Upon substituting $(5)$ into $(4)$, we get $$A(a^2 + pa + q)e^{ax} = e^{ax},$$ so $$A=\frac{1}{a^2+pa+q} \tag{6}$$ This value of $A$ will make $(5)$ a solution of $(4)$ except when the denominator on the right of $(6)$ is zero. The source of this difficulty is easy to understand, for the exception arises when a is a root of the auxiliary equation $$m^2 + pm + q = 0 \tag{7}$$
Prove:- If $a$ is not a root of the auxiliary equation $(7)$, then $(4)$ has a particular solution of the form $Ae^{ax}$; if a is a simple root of $(7)$, then $(4)$ has no solution of the form $Ae^{ax}$ but does have one of the form $Axe^{ax}$; and if $a$ is a double root, then $(4)$ has no solution of the form $Axe^{ax}$, but does have one of the form $Ax^2e^{ax}$.

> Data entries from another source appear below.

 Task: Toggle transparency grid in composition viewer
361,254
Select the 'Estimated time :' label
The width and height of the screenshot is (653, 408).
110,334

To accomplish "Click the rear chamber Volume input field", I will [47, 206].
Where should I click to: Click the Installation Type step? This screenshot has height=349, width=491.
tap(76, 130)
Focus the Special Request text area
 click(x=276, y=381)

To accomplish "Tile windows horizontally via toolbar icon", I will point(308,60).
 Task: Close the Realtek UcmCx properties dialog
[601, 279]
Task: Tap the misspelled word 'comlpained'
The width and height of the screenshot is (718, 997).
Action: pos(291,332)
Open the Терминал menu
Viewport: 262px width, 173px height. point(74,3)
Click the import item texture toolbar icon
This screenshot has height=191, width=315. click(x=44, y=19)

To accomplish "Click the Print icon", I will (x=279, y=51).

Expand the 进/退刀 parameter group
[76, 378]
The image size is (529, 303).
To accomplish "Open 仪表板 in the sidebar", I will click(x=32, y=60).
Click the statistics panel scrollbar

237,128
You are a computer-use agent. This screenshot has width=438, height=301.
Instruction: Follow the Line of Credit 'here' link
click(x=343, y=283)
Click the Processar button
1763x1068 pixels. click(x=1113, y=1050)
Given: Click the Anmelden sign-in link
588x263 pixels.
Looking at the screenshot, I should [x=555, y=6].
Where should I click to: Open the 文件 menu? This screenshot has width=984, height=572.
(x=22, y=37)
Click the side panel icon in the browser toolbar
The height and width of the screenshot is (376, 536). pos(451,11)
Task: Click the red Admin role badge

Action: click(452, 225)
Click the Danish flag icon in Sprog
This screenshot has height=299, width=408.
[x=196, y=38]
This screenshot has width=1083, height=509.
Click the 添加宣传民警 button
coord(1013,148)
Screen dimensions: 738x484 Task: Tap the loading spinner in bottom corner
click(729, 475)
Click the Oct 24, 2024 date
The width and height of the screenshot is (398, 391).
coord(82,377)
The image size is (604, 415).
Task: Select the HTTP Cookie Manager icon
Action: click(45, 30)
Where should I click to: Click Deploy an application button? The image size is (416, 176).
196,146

The homogeneous solution is already in the form $e^{ax}$. Having a function of the same form in the non-homogeneous equation, unfortunately, requires a modification. Try the function $xe^{ax}$.
In general if your homogeneous solution takes the form $f(x)$ and the non-homogeneous equation has $f(x)$ also then try plugging in $xf(x)$.